Thursday, May 8, 2014

I Make It Myself: Bread

It is time for another "I Make It Myself" post.

I make my own bread.

I started making my own bread several years ago.  Sometimes I will stop for a while and buy bread and then start up again.  Home-made bread is just so much better tasting and better for you, than store bought. 

I started out just using whole wheat bread flour to find a good loaf that my family would eat and that would work for sandwiches.  The basic recipe for wheat bread in the bread machine directions ended up being the one I use all the time, even though friends, who also make their own bread, sent me a bunch of recipes.  I do make sourdough bread as well.  

Yes, I use a bread machine.  Is that cheating?  I use it to do all the kneading and rising for me on the dough cycle then I put the dough into loaf pans to get that normal loaf shape.

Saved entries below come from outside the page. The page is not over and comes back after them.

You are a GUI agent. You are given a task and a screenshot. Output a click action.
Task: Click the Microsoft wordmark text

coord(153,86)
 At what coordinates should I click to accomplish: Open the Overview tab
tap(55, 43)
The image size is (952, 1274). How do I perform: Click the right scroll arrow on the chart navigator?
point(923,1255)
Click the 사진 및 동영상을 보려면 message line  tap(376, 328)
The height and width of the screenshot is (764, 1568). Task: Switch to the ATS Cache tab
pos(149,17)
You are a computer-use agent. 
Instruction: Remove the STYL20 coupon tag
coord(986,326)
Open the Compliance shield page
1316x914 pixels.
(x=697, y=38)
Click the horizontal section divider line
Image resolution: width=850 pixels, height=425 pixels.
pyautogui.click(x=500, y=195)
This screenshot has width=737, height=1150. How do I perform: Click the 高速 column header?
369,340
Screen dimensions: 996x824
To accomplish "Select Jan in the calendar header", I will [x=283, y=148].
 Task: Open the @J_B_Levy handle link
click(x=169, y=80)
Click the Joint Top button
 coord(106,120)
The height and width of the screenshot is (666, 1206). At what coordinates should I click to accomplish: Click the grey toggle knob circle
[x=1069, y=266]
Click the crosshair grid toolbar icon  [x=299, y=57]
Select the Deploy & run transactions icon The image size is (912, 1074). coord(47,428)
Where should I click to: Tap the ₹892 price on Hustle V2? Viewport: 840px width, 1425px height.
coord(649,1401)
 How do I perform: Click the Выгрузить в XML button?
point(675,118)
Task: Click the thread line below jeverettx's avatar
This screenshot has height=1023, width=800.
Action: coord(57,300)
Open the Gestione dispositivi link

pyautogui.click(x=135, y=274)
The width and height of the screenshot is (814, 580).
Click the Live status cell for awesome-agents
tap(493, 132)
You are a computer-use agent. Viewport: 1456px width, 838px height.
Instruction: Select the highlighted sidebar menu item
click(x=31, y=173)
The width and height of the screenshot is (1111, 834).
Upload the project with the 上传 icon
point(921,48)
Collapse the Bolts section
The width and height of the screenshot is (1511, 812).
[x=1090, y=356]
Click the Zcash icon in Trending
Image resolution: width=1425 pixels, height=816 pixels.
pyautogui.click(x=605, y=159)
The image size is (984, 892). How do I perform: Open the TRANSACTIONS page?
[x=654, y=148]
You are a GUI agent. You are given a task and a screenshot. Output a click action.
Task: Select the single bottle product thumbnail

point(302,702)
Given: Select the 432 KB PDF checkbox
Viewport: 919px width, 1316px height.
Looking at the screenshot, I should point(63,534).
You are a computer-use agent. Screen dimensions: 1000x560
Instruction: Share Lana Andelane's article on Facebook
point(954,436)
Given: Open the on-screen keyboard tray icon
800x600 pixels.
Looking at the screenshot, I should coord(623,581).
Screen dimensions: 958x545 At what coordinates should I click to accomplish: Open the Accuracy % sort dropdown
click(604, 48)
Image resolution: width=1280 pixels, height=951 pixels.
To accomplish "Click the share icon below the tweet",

I start by grinding wheat berries.  I found out the hard way that to make bread, you need to use HARD wheat berries - hard red wheat berries or hard white wheat berries.  My first batch of berries were soft berries, I looked at a bag of a friend's berries, and bought the same thing.  She didn't tell me that those were for pancakes and cookies, not bread.  All of my bread loaves came out flat! What was I doing wrong?  Finally, someone, who makes their own bread asked me what kind of berries I was using and said, "oh, you use that kind of berry/flour for quick breads and cookies."  

I bought my current HARD berries in bulk from Wheat Montana, in a co-op order shipped to the East coast.  A friend of mine went to MA to pick up the order for us.  You can find them in many natural food stores and cooperative stores.

I did a lot of research before buying a grinder.  A friend has a "Whisper Mill" but she said, don't let the name fool you, they are all loud.  So, I bought the same one that another friend uses, the Kitchen Mill by K-Tec, now known as Blendtec.  You may remember their goofy ads for their blender called, "Will it Blend?"  Where they blend everything imaginable.  I digress.  Anyway, it is a good mill and besides I won the bid for a good price on eBay.

About once every few months, I grind a bunch of wheat into flour and then put it in my freezer for future use.  That way I am not grinding wheat every time I am making bread.  I freeze the flour, because unlike store bought flour, mine still contains the germ, which has oils that can go rancid.  That is why they remove the germ, so that most flour has a longer shelf-life....but less nutritional value.

I wear my husband's chainsaw ear protection when I grind wheat and send everyone out of the kitchen.

It takes about 15 minutes to grind 15 cups of flour.  Maybe not even.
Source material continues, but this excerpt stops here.